Kenali Cara Kerja Fraud Dan Pencegahannya

0
1929

 

JAKARTA, Komite.id – Keynote tentang Cyber Security dan Fraud Prevention dibawakan oleh Dr. Adi Prananto akademisi dari Swinburne University di Victoria, Australia yang berfokus pada topik Data Analytics, Information & Cybersecurity and Risk Management. Dr. Adi Pranoto sudah beberapa kali memberikan kuliah terkait pemanfaatan Data analytics dan AI, kali ini mengusung topik Fraud Prevention and Detection di DataGovAi Websummit 2021.

Fraud atau penipuan mempunyai arti yang cukup luas dan didefinisikan oleh Australian Government Commonwealth Fraud Prevention Center 2021 sebagai dishonestly obtain benefit causing lost by deception, or other means pengambilan keuntungan secara tidak jujur yang menyebabkan kerugian melalui penipuan atau cara lainnya seperti serangan melalui phishing atau sosial engineering, korupsi atau membeli suara dalam pemilu seperti di AS yang juga dikategorikan sebagai Fraud.
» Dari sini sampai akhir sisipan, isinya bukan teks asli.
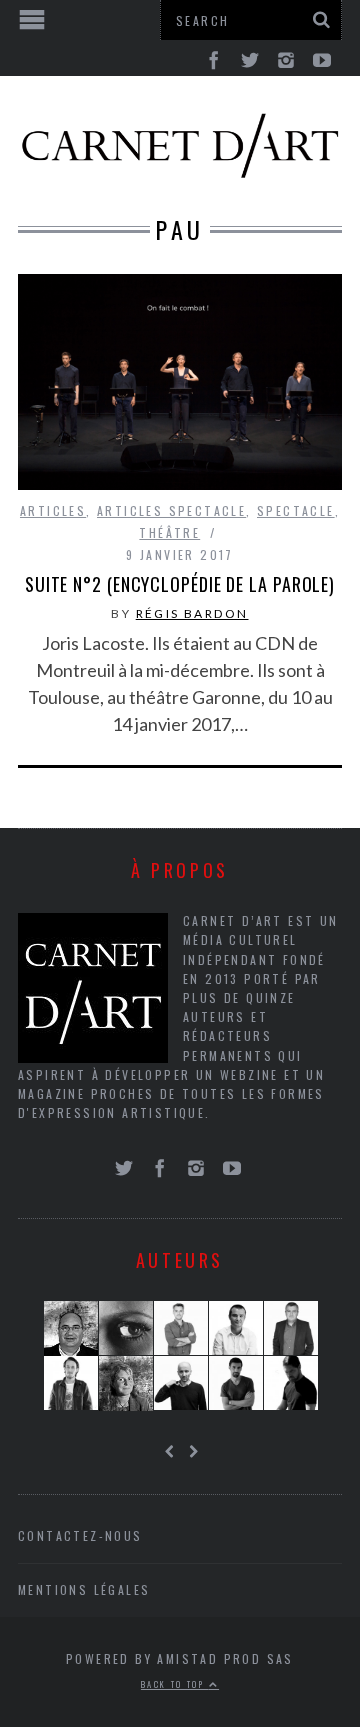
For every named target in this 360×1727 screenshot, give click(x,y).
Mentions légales (84, 1589)
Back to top (175, 1684)
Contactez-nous (80, 1535)
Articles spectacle (171, 510)
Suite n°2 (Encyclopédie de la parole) (180, 584)
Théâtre (169, 532)
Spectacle (296, 510)
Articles (53, 510)
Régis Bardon (192, 613)
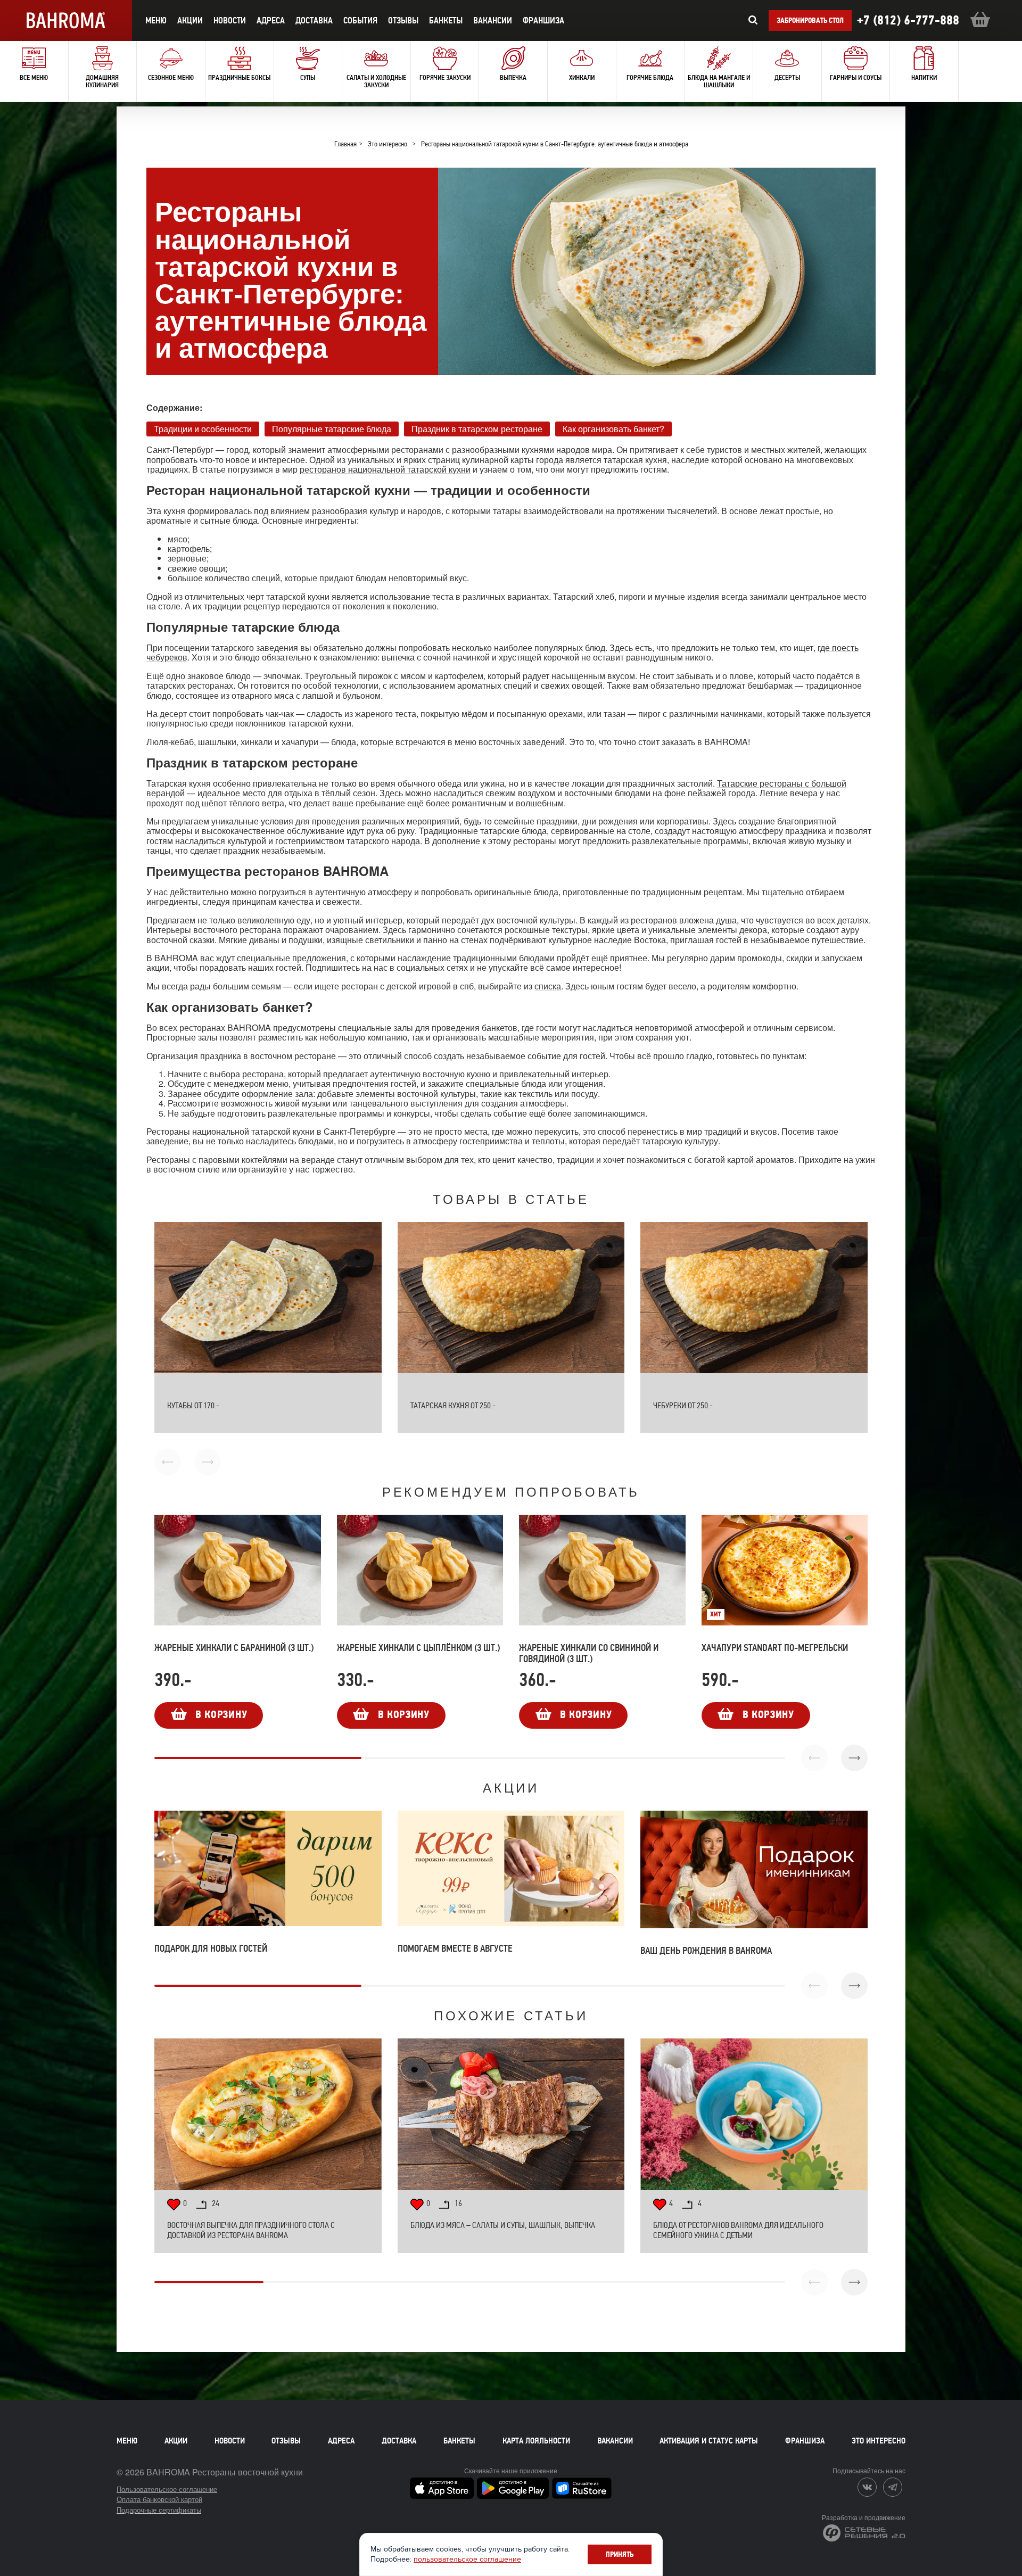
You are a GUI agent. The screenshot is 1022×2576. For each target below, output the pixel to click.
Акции (175, 2440)
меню (156, 20)
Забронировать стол (810, 20)
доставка (314, 20)
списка (547, 986)
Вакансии (492, 20)
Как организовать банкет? (613, 428)
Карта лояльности (536, 2440)
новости (229, 20)
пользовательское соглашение (467, 2559)
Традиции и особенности (203, 428)
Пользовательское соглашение (167, 2489)
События (360, 20)
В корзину (221, 1715)
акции (190, 20)
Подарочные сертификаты (159, 2510)
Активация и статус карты (709, 2440)
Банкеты (446, 20)
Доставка (399, 2440)
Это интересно (878, 2440)
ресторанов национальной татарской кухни (385, 469)
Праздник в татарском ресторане (476, 428)
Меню (127, 2440)
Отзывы (403, 20)
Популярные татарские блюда (331, 428)
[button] (854, 1758)
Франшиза (543, 20)
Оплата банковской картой (159, 2499)
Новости (230, 2440)
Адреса (271, 20)
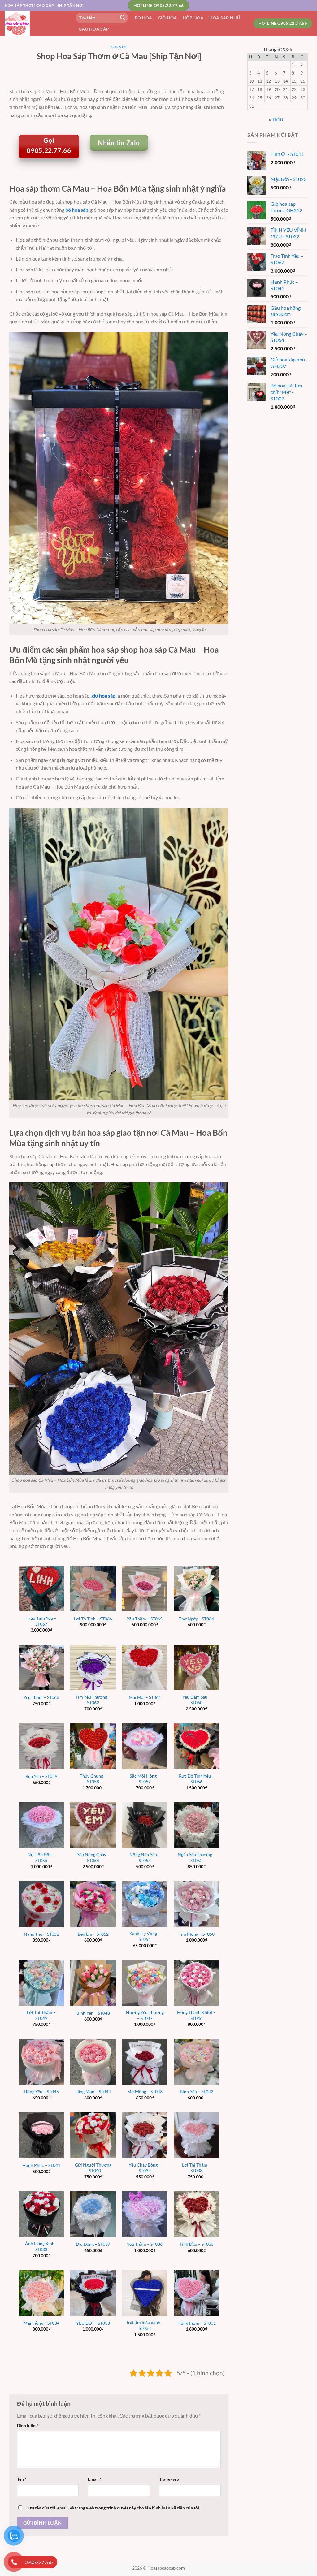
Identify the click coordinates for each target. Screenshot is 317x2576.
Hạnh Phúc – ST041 (41, 2165)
Luasnya spektrum dari Fraud, menjadi sulit bagi enterprise atau entitas lainnya untuk menghindari dan mendeteksi adanya Fraud. Dalam legal sistem Barat, ternyata tidak mudah dilakukan pembuktiannya, karena dibutuhkan pembuktian maksud (intent) oleh penegak hukum, yang mana sulit untuk dibuktikan. Disinilah peranan data analytics terhadap jejak (trail) data dan anomaly yang dilakukan oleh setiap orang menjadi powerful tools. Karena dengan menganalisa jejak data, pergerakan, data transaksi dan tingkah laku  dari seseorang yang dicurigai serta sosial media profiling, maka lebih mudah untuk mendapatkan maksud dan tujuan sebuah kejahatan fraud.

Melalui tindakannya, fraud akan memanfaatkan suatu kebohongan yang bertujuan untuk mendapatkan berbagai keuntungan secara tidak adil. Tindakan fraud tentunya bisa melanggar hukum karena didalamnya terdapat berbagai unsur kecurangan. Jadi, jelas sudah bahwa fraud merupakan suatu bentuk kecurangan atau upaya pelanggaran hukum.

Dikatakan olehnya, teknik fraud dikenal sangat kompleks, beraneka ragam, kreatif, mudah beradaptasi dengan lingkungannya dan hanya diketahui sebagai puncak, karena sering tidak diberitakan kepada publik.

Dalam hal ini, data anomaly atau outliers merupakan data point atau value yang unik, abnormal dan jauh berbeda signifikan dari berbagai data observasi sebagai indikasi dari kegiatan yang mencurigakan dan dapat digunakan untuk pengambilan keputusan. Outliers belum dikatakan sebagai fraud namun bisa mengarah kepada indikasi sebuah tujuan.

Misalnya analisa data realtime penggunaan credit card yang tiba tiba jauh berbeda dalam hal jumlah dan dari lokasi yang jauh misalnya di Eropa, maka dapat segera dilaporkan kepada pemilik credit card tersebut apakah transaksi tersebut benar dilakukan atau tidak. Jika pemilik kartu merasa tidak melakukan transaksi tersebut, maka dapat memberikan pesan kepada merchant dan bank untuk membatalkan dan memblokir transaksi tersebut sebelum menjadi fraud sebagai fraud prevention.

Proses semacam ini tidak mungkin lagi dilakukan dengan cara manual karena fraud dapat terjadi 24/ 7 setiap saat dan fraudster atau hacker nya juga menggunakan peralatan canggih termasuk AI, disini peranan transformasi digital dan AI untuk fraud detection dan prevention menjadi sangat signifikan. Apalagi, memasuki era Pandemi COVID-19 dimana digital transformasi menjadi keniscayaan baik di kehidupan masyarakat individual maupun kegiatan di enterprise serta serangan hacker yang semakin marak menyerang situs strategis e-commerce maupun pemerintah.

Meski begitu, terdapat berbagai cara dalam mencegah tindakan fraud tersebut seperti memberikan SOP anti korupsi dan membuat analisa keuangan dengan baik. Selain itu, juga bisa menggunakan aplikasi akuntansi dengan basis cloud untuk menyimpan data keuangan yang disertai dengan otorisasisi khusus agar datanya aman.